Hieronder zijn twee mogelijkheden om de financiering ‘staatssteunproof’ te verlenen uitgewerkt: vrijstelling voor Diensten van Algemeen Economisch Belang (DAEB) en vrijstelling op basis van de de-minimisverordening.

Dienst van algemeen economisch belang (DAEB)

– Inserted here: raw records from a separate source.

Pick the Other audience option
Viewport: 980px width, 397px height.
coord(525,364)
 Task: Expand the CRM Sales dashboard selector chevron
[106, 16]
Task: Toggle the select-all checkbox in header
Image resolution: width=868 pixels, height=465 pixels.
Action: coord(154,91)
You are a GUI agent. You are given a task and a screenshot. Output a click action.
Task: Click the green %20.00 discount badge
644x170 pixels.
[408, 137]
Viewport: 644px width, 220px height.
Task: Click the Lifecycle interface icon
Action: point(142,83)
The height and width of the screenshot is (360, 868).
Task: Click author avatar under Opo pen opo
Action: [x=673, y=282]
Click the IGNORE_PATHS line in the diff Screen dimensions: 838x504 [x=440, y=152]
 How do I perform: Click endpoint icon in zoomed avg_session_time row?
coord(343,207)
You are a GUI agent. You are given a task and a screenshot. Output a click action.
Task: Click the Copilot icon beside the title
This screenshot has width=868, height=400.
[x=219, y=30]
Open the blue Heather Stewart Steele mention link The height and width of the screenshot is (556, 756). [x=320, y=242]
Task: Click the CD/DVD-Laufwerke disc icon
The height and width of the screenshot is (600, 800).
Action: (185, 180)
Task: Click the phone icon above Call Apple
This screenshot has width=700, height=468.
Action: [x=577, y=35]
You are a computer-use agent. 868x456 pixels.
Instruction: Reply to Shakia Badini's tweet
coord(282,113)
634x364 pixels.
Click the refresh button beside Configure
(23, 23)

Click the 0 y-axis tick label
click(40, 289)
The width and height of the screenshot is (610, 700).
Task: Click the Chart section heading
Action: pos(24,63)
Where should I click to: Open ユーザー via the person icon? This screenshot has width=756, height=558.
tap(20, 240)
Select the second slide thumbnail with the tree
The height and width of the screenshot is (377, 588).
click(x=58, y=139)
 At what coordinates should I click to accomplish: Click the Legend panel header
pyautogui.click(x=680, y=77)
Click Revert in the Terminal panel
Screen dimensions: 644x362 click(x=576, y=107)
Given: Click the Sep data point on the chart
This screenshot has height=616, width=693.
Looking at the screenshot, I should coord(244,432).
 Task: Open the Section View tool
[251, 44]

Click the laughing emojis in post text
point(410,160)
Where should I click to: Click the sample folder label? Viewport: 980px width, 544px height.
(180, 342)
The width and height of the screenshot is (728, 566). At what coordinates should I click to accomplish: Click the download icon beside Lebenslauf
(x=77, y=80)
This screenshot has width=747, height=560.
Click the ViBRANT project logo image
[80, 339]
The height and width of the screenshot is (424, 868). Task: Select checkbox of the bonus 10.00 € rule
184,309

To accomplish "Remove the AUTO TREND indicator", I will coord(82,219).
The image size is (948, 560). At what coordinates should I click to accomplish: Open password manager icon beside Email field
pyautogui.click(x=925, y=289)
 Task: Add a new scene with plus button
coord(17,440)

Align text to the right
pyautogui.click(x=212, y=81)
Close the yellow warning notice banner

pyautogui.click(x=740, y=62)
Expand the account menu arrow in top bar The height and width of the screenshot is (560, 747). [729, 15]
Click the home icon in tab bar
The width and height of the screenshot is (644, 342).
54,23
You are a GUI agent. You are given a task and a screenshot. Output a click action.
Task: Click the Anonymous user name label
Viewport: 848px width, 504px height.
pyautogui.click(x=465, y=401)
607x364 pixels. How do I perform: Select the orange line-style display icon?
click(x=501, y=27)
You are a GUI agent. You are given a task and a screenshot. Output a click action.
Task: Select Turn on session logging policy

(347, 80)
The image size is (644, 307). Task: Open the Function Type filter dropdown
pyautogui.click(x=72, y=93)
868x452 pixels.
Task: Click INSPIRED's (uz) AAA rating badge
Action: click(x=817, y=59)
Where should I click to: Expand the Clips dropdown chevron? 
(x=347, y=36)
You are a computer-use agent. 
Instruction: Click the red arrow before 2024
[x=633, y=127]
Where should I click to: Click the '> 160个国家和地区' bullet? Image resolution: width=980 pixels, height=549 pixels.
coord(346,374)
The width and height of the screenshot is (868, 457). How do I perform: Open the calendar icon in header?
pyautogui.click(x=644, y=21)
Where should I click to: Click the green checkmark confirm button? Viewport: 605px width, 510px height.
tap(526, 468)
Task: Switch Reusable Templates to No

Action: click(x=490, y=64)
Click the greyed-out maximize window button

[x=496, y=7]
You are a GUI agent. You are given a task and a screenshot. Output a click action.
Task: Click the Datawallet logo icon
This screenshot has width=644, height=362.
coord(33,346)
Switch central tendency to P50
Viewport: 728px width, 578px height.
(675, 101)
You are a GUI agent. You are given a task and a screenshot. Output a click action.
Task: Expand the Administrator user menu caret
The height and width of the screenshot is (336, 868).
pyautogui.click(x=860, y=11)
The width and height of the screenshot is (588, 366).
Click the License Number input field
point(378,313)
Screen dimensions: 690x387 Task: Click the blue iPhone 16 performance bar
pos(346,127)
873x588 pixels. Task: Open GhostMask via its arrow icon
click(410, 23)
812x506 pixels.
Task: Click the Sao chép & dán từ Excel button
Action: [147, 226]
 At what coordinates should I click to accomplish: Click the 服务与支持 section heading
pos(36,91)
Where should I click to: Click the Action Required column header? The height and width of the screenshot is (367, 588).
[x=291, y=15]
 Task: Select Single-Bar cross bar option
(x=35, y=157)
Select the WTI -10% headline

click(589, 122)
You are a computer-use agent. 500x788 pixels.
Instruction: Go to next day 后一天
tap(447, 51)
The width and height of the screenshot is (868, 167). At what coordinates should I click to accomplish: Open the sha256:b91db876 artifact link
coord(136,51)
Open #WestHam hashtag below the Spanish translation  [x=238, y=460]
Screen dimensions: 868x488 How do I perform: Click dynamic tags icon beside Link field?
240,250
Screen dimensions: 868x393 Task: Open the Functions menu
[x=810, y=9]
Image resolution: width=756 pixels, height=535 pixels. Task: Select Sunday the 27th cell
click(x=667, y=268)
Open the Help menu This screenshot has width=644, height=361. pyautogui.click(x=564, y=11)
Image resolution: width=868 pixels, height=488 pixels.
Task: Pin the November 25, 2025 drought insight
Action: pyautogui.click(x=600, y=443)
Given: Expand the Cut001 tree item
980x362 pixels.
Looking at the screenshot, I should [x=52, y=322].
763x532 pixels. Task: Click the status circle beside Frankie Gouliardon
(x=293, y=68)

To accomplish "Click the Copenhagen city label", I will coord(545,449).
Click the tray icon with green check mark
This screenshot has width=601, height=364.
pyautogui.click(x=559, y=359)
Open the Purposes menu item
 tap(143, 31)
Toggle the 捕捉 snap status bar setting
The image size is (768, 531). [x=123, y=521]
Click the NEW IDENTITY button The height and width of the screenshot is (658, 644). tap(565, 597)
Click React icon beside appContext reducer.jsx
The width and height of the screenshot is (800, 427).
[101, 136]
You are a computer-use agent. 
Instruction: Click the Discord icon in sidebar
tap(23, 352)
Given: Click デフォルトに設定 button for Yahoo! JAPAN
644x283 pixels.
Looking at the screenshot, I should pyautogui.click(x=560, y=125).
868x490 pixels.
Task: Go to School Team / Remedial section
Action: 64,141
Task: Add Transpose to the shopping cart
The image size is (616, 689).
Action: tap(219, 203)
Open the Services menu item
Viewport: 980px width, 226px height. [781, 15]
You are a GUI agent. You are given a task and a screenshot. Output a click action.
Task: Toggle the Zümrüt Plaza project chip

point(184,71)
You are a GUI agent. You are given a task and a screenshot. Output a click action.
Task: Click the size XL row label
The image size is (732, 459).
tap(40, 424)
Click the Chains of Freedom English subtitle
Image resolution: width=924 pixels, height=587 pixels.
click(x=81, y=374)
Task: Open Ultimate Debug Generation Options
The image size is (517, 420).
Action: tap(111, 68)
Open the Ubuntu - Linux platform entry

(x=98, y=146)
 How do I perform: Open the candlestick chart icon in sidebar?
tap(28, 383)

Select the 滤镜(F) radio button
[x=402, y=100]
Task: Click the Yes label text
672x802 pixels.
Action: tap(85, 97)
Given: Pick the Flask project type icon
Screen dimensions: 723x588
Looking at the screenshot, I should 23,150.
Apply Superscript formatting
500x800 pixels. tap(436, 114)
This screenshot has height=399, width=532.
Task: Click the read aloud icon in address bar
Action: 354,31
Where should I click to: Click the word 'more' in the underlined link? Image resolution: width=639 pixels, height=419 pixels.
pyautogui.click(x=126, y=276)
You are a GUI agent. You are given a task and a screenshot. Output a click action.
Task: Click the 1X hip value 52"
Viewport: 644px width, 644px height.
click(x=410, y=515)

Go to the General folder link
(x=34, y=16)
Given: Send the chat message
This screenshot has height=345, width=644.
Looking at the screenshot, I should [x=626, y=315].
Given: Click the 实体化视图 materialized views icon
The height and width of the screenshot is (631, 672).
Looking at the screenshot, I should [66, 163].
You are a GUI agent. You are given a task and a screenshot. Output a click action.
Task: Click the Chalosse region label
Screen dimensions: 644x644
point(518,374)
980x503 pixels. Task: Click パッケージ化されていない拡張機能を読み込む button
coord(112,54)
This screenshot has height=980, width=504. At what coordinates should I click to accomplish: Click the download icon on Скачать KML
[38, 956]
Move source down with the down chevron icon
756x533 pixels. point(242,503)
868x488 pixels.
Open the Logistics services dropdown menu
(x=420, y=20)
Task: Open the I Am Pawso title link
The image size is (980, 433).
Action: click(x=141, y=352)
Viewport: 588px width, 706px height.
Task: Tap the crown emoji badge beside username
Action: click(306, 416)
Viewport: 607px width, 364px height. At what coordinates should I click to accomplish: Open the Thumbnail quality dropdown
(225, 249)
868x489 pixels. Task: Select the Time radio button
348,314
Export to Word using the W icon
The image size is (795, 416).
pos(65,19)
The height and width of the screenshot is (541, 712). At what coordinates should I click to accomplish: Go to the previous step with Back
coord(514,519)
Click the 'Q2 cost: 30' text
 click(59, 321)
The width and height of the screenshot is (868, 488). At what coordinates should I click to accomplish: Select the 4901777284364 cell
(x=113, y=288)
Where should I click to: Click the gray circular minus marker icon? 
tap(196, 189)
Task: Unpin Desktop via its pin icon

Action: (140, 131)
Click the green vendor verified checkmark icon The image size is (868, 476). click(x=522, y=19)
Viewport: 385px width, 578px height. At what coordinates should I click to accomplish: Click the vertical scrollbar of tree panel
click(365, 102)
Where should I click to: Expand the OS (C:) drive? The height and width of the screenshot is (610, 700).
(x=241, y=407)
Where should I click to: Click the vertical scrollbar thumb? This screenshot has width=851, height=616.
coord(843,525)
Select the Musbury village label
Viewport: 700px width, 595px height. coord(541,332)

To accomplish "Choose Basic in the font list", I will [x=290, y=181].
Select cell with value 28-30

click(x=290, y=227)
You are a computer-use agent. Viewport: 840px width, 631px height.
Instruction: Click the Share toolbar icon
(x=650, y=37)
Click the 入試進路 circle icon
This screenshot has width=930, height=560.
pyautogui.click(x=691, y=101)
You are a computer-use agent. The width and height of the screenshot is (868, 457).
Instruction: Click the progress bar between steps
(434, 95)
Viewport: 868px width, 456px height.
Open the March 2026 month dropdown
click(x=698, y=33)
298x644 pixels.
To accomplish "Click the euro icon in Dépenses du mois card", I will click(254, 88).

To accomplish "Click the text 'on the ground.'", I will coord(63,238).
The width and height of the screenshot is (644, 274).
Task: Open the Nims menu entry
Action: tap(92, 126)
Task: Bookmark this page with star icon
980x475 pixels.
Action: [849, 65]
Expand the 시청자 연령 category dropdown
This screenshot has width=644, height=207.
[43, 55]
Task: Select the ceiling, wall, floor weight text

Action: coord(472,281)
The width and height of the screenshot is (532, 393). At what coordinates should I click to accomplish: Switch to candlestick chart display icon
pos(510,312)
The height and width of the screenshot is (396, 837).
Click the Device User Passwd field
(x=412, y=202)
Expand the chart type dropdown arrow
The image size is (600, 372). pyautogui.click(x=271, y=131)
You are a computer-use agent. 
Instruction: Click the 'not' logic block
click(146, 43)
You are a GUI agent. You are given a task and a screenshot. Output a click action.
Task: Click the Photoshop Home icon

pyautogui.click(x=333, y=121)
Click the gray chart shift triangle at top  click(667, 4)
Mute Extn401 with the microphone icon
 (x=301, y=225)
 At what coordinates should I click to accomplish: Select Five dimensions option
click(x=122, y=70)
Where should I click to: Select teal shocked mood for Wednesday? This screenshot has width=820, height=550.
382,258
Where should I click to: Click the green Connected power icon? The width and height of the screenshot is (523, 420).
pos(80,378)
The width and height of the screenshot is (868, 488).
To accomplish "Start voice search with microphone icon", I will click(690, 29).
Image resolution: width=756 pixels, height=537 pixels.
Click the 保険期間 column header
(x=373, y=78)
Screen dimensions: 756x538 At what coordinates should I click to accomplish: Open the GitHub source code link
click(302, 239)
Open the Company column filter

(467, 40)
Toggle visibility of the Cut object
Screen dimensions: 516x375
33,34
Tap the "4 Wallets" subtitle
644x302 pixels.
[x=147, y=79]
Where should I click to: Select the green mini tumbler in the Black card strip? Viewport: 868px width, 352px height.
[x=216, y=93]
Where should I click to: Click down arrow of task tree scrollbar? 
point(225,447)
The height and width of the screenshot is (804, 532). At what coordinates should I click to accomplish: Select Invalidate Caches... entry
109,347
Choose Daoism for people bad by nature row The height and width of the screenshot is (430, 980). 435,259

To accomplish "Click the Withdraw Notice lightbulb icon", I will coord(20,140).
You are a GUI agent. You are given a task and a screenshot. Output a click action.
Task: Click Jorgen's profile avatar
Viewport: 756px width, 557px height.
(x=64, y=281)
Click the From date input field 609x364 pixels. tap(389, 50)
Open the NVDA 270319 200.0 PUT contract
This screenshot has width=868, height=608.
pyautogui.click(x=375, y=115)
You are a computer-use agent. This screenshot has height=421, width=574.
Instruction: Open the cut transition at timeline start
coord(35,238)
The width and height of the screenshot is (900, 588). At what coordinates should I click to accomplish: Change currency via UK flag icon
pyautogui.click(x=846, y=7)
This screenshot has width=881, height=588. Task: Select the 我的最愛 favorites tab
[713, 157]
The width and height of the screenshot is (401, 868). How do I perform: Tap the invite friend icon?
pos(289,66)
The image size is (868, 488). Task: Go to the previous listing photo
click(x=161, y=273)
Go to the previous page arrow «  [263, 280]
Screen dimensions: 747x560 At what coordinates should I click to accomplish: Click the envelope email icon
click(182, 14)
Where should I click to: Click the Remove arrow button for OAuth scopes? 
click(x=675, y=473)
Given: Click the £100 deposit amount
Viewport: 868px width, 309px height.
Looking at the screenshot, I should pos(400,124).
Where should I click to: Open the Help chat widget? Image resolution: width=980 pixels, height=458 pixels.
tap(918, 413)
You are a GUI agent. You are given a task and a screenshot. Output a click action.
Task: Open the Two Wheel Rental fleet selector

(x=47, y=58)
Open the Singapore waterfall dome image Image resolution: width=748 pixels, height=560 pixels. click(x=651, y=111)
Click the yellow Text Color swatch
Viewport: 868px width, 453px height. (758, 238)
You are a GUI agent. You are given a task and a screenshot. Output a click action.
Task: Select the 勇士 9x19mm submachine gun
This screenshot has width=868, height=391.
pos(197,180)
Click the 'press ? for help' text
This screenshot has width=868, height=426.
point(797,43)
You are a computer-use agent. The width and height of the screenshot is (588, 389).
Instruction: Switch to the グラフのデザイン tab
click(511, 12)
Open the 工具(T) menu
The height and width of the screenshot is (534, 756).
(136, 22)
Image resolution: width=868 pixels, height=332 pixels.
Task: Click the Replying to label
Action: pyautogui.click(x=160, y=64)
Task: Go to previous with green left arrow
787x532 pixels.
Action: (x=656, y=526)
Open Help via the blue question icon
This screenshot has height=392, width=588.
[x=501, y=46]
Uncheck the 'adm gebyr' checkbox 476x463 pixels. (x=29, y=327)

Het kenmerk van een DAEB is dat het een economische activiteit van publiek belang betreft die alleen dankzij het optreden van de overheid tot stand komt. Wanneer de gemeente een duidelijk marktfalen kan aantonen, kan steun voor kinderopvang mogelijk ‘staatssteunproof’ worden gemaakt op basis van de criteria van het Altmark arrest of de staatssteunregels voor DAEB. In Nederland kan dit lastig zijn, omdat kinderopvang geliberaliseerd is en er dus sprake is van marktwerking in deze sector. In de meeste gevallen zal een onderneming kinderopvang kunnen aanbieden (tegen aanvaardbare voorwaarden). Meer informatie over het aanwijzen van een DAEB en de staatssteunregels leest u op en onze pagina’s over DAEB.

De-minimissteun

Mocht er geen sprake zijn van een DAEB, dan kan de gemeente onderzoeken of de steun vrijgesteld kan worden op grond van de ‘reguliere’ de-minimisverordening. Op basis daarvan kan een steunbedrag tot € 300.000,- over een periode van drie kalenderjaren aan één onderneming worden uitgekeerd. Steun verleend op basis van de de-minimisverordening hoeft ook niet bij de Europese Commissie aangemeld worden. Meer informatie over het verlenen van de-minimissteun en de voorwaarden die daarvoor gelden leest u op onze pagina over de de-minimisverordeningen.

Wet Markt & Overheid

De Wet M&O is van toepassing wanneer de gemeente zelf, of via haar overheidsbedrijven, economische activiteiten verricht en daarmee concurreert met ondernemingen op de markt. De Autoriteit Consument en Markt (ACM) noemt het verhuren van vastgoed als één van de voorbeelden van economische activiteiten van decentrale overheden (zie: lijst met voorbeelden). Deze wet moet de gemeente toepassen als er geen sprake is van staatssteun of als de de-minimisverordening wordt toegepast. De Wet M&O omschrijft vier gedragsregels waaraan iedere overheidsorganisatie zich moet houden bij de uitvoering van een economische activiteit. In hoofdstuk 4b van de Mededingingswet kunt u de gedragsregels terugvinden. Met name de eerste gedragsregel is in het onderhavige geval van belang. Deze gedragsregel schrijft voor dat een overheidsorganisatie bij het uitvoeren van een economische activiteit de integrale kosten moet doorberekenen. Uiteraard mag een overheidsorganisatie altijd méér dan de integrale kosten berekenen. Meer informatie over de Wet M&O vindt u op deze pagina.